Task set:
a – Translate this sentence from the conference session page into Spanish: "However, processing terabytes and petabytes of de-identified healthcare data requires the application of complex and ever-changing business rules."
b – Update the passage of the conference session page starting at "Photo of Navdeep" and ending at "and business intelligence.", replacing "Boston University" with "BU".
c – According to the conference session page, what degree does Nav hold from the University of Calgary?

Page text:
◇ ◇ ◇ ◇ ◇ ◇ ◇
Presented By O'Reilly and Cloudera
Make Data Work
September 26–27, 2016: Training
September 27–29, 2016: Tutorials & Conference
New York, NY

How the largest US healthcare dataset in Hadoop enables patient-level analytics in near real time

Navdeep Alam (IMS Health)
11:20am–12:00pm Wednesday, 09/28/2016
Hadoop use cases
Location: 3D 08 Level: Intermediate
Average rating: ****.
(4.50, 12 ratings)

Prerequisite knowledge

  • A working knowledge of the Hadoop stack (specifically HBase)
  • Basic familiarity with Spark
  • What you'll learn

  • Understand how using the Hadoop stack, specifically HBase and Spark, can help answer complex longitudinal questions about patients and other healthcare questions in almost near real time
  • Description

    As healthcare data becomes more digitized, the opportunity to leverage electronic medical records, prescription data, medical billings, hospital, and other healthcare datasets to help improve health outcomes and lower the cost of care for patients in near real time is becoming a possibility. However, processing terabytes and petabytes of de-identified healthcare data requires the application of complex and ever-changing business rules. This impacts the ability to generate near-real-time insights and conduct research studies that could potentially influence how patients are treated.

    Today, the analysis of databases of this magnitude can take days or even weeks of processing; to be more effective for improving patient care, researchers need to be able to run processes on demand, returning result sets instantaneously. Navdeep Alam shares his experience at IMS Health in realizing this opportunity to influence patient health outcomes in minutes to seconds and reviews current and emerging technologies in the marketplace that handle working with unbounded, de-identified patient datasets in the billions of rows in an efficient and scalable way.

    Photo of Navdeep Alam

    Navdeep Alam

    IMS Health

    Navdeep (Nav) Alam brings more than 15 years of experience in software engineering, databases, data warehousing, analytics, architecture, and development to his role as the director of global data warehousing at IMS Health, where he is charged with managing the global data warehousing organization as a center of excellence and defining and executing its future roadmap, which includes next-generation massive parallel processing (MPP), low-latency data warehousing systems. Nav is also a graduate teaching assistant at Boston University, where he assists in teaching graduate students on enterprise computing, advanced databases, data mining, and business intelligence.

    Previously, Nav was the director of analytics and prediction for Empirix, where he led a global team in the architecture and development of its next-generation analytics platform, IntelliSight; director of data architecture for Mzinga’s social intelligence applications as part of its OmniSocial SaaS platform; principal software engineer for KnowledgePlanet, Mzinga’s predecessor, where he was the principal architect and developer of Firefly Simulation Developer; in the Information Technology and Application Support group at Calgary’s Nova Chemical Research and Technology Center, where he provided Y2K support and developed an interactive laboratory information management system web tutorial application; and a Unix administrator managing the Oracle data systems for Syncrude Canada and EI Processing, building filtering algorithms to scrub noise for seismic data processing. Nav holds an MS in computer science from Boston University and a bachelor’s degree in computer science from the University of Calgary.
◇ ◇ ◇ ◇ ◇ ◇ ◇
Data extract:
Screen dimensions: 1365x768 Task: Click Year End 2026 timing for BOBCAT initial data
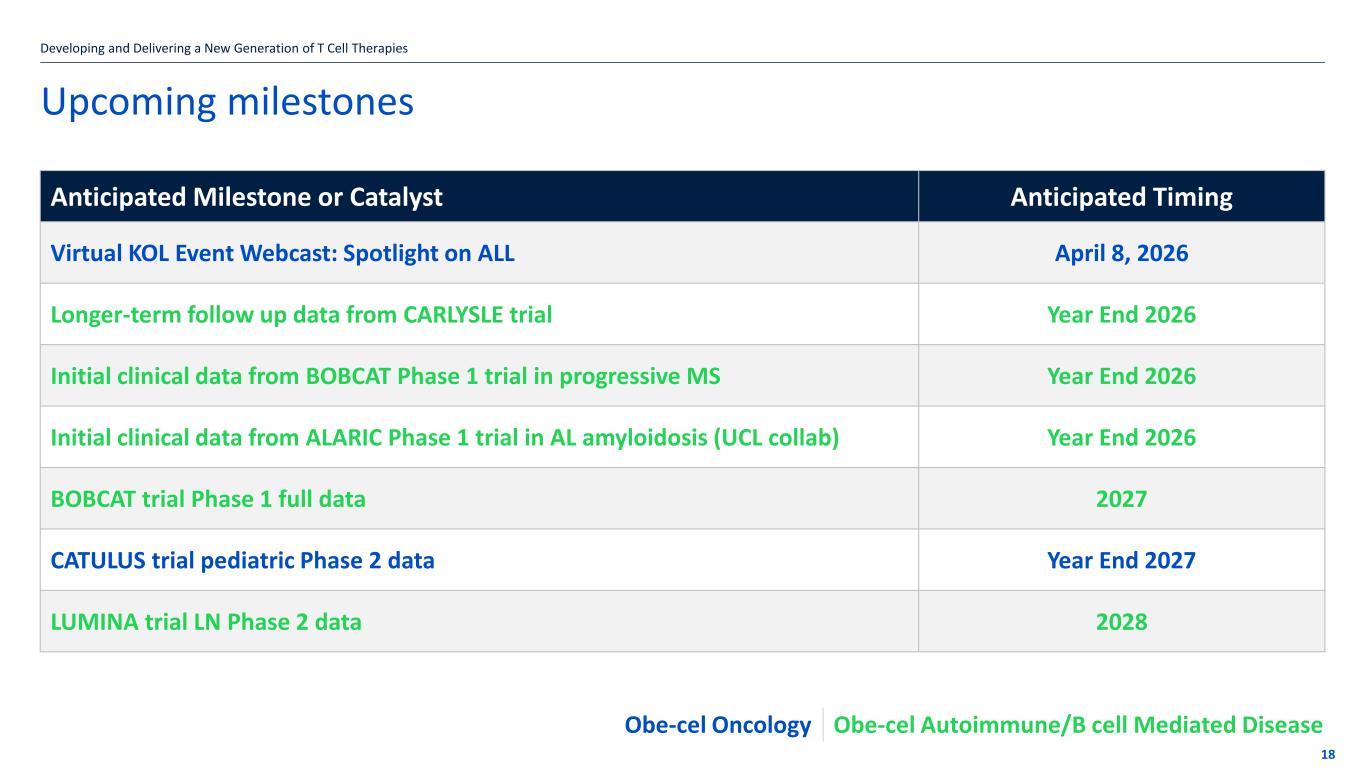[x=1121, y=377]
◇ ◇ ◇ ◇ ◇ ◇ ◇
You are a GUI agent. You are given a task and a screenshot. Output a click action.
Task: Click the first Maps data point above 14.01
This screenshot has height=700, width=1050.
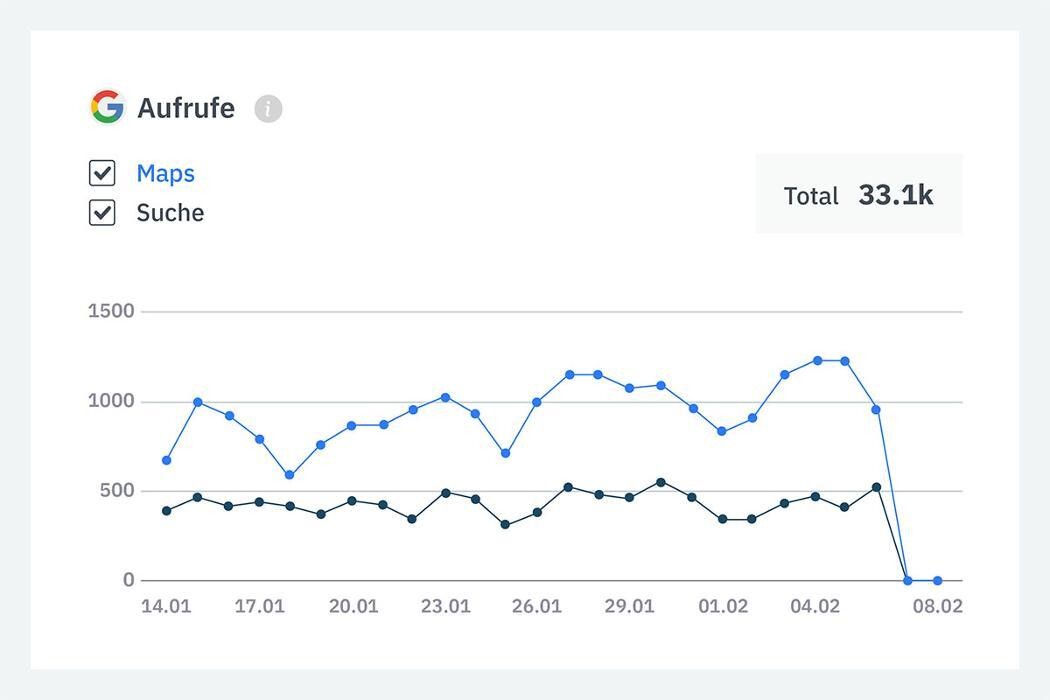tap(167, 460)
◇ ◇ ◇ ◇ ◇ ◇ ◇
Per-task answers:
a – Sin embargo, el procesamiento de terabytes y petabytes de datos sanitarios desidentificados requiere la aplicación de reglas de negocio complejas y en constante cambio.

b –
Photo of Navdeep Alam

    Navdeep Alam

    IMS Health

    Navdeep (Nav) Alam brings more than 15 years of experience in software engineering, databases, data warehousing, analytics, architecture, and development to his role as the director of global data warehousing at IMS Health, where he is charged with managing the global data warehousing organization as a center of excellence and defining and executing its future roadmap, which includes next-generation massive parallel processing (MPP), low-latency data warehousing systems. Nav is also a graduate teaching assistant at BU, where he assists in teaching graduate students on enterprise computing, advanced databases, data mining, and business intelligence.

c – A bachelor's degree in computer science.